Que de scènes de bonne comédie se passèrent entre Briggs, miss Mathilde et Rébecca ! Un jour, par exemple, celle-ci venait d’écarter très habilement du chevet de la malade la femme de confiance Briggs et se trouvait à table avec cette sentimentale amie de la vieille malade ; Briggs versait d’amères larmes.

— Ne vaudrait-il pas mieux donner à miss Briggs un verre de vin ? dit Rébecca à M. Bowls, le gros homme de confiance. Il obéit. Briggs prit machinalement le verre, avala convulsivement le vin de Bordeaux, soupira et se mit à éplucher son poulet dans son assiette.

— Nous pourrons, je crois, nous servir nous-mêmes, dit Rébecca avec une grande douceur, et je crois que nous n’avons pas besoin des bons offices de M. Bowls. Monsieur Bowls, s’il vous plaît, nous sonnerons, si nous avons besoin de vous.

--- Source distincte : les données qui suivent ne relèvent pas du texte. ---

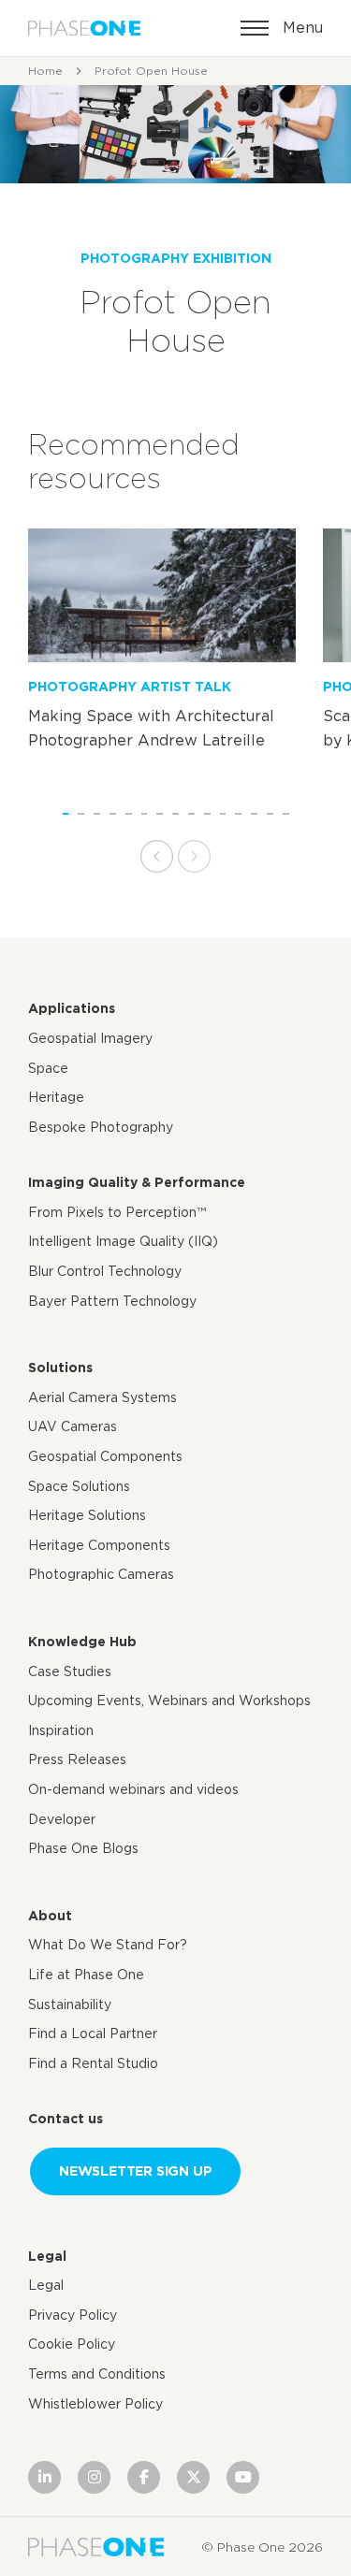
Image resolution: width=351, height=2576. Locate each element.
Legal (47, 2256)
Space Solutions (79, 1486)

Le sommelier descendit, et naturellement fit tomber sa mauvaise humeur et ses imprécations furieuses sur l’inoffensif valet de pied, son subordonné.

— C’est pitié que vous preniez les choses si à cœur, dit la jeune dame d’un air froid et un peu ironique.

— Ma meilleure amie est malade et ne veut pas… me… voir, sanglota Briggs dans une nouvelle explosion de chagrin.

— Elle n’est plus très malade ; consolez-vous, chère miss Briggs… Une indigestion, voilà tout. Elle est beaucoup mieux ; bientôt elle sera rétablie ; elle est fatiguée du traitement ordonné par le médecin ; demain, nous la verrons sur pied. Je vous en supplie, consolez-vous et prenez encore un peu de vin.

— Mais pourquoi… pourquoi ne veut-elle pas me voir ? murmura miss Briggs. Oh ! Mathilde, Mathilde !… après vingt-trois ans de tendre amitié ! est-ce ainsi que tu paies de retour ta pauvre et triste Arabelle ?

— Ne vous désolez pas trop, pauvre et triste Arabelle ! Elle refuse de vous voir seulement parce qu’elle prétend que vous n’avez pas soin d’elle aussi bien que moi. Ce n’est pas un plaisir pour moi de la veiller toute la nuit. Je souhaite que vous puissiez me remplacer.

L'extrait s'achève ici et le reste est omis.